浸水した後の消毒用にと、鹿沼市では消石灰が支給されています。その消石灰の袋には、肥料と書いてあります。消石灰がなぜ消毒に良いのか、そして肥料になるのか、子供に教えたいと思い調べてみました。

石灰と名の付くものには、ポピュラーなところで、「消石灰=水酸化カルシウム」「生石灰=酸化カルシウム」「石灰石=炭酸カルシウム」があります。

これらの関係性は・・・

石灰石・・・これを強烈に加熱すると二酸化炭素が抜けて⇒生石灰・・・これが水と反応すると激しく反応して熱を出しながら⇒消石灰・・・これが二酸化炭素と反応すると⇒生石灰。このようになります。

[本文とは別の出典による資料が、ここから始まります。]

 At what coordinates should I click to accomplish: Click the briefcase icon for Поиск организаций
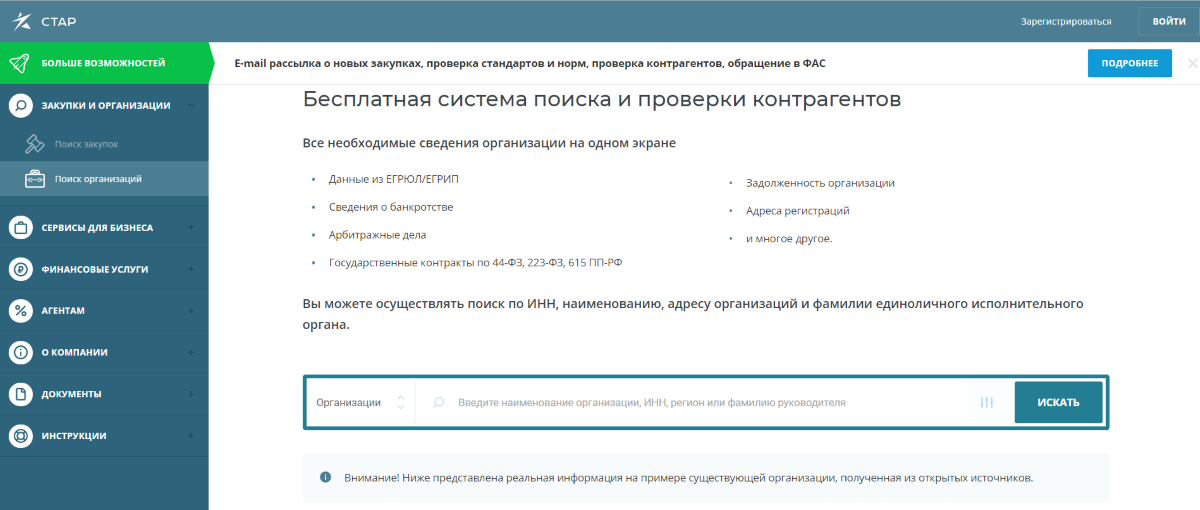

子供の頃小学校の理科で、石灰の粉を水に溶かして息を吹き込むと白く濁るという実験をしたのを覚えています。それは、太字の反応だったんですね。

では、消石灰がなぜ消毒と肥料になるかということですが、その理由は消石灰の強アルカリ性にあるようです。

消石灰は、水に溶けるとその水溶液は強いアルカリ性になります。

河川が氾濫すると普段はそこにないような菌が泥に交じって入り込んできて、レジオネラやレプトスピラなど、普段あまり気にすることがない菌に対しても注意が必要になります。多くの菌は、強い酸性やアルカリ性の条件下では増殖することが出来ません。そこで消石灰を撒くと、土壌がアルカリ化して、それらの菌をやっつけたり、菌がすみにくく増殖しにくくなって、消毒になるようです。

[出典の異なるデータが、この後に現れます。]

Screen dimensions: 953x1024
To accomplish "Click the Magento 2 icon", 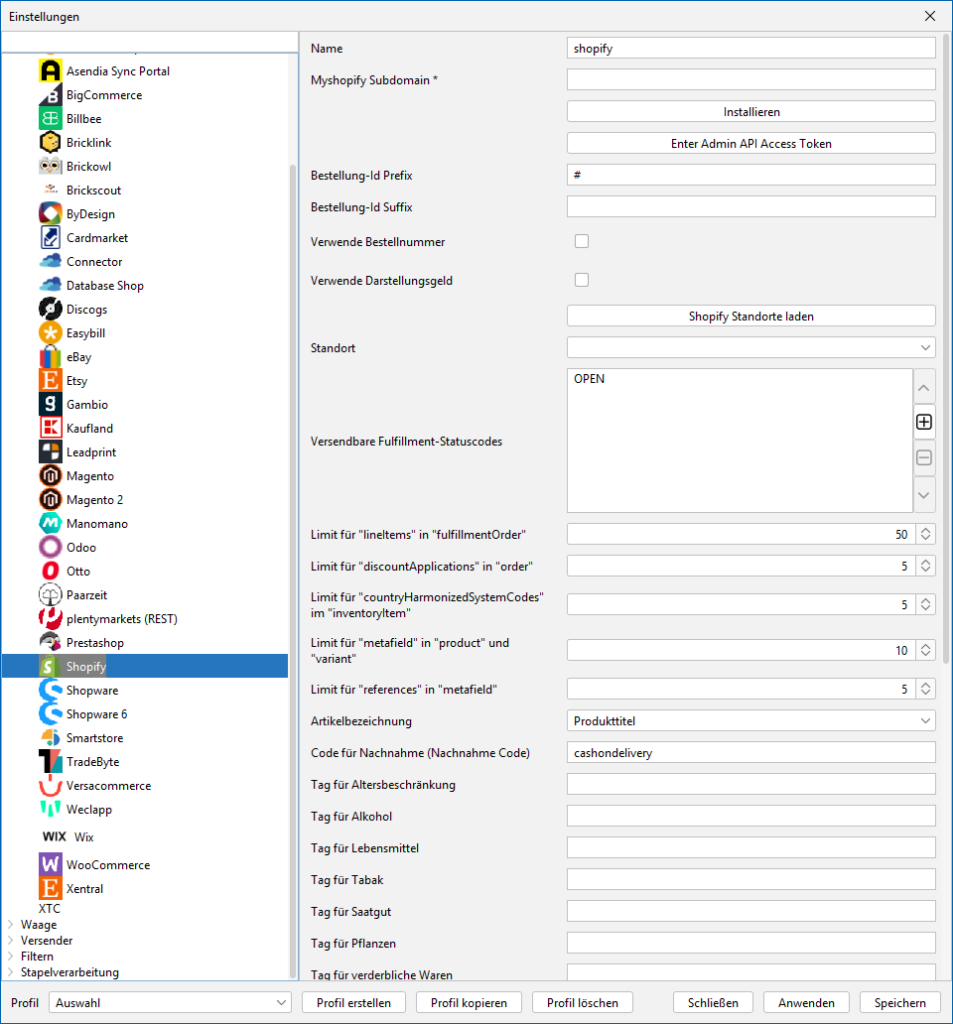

またどうして消石灰が肥料になるかというと、多くの作物は中性から弱アルカリ性を好むそうですが、消石灰を適量撒くと、土壌は適度にアルカリ化して、作物が生育しやすいように改良されるからということです。

消石灰が菌からの感染防止にも肥料にもなるのは、こういうメカニズムだったんですね。

ちなみに、学校の校庭に引くラインにも以前は消石灰が使われていたそうですが、目に入ったり吸い込むと危険なので、現在は使われなくなったそうです。今は、もっぱら炭酸カルシウムなどが使われているようです。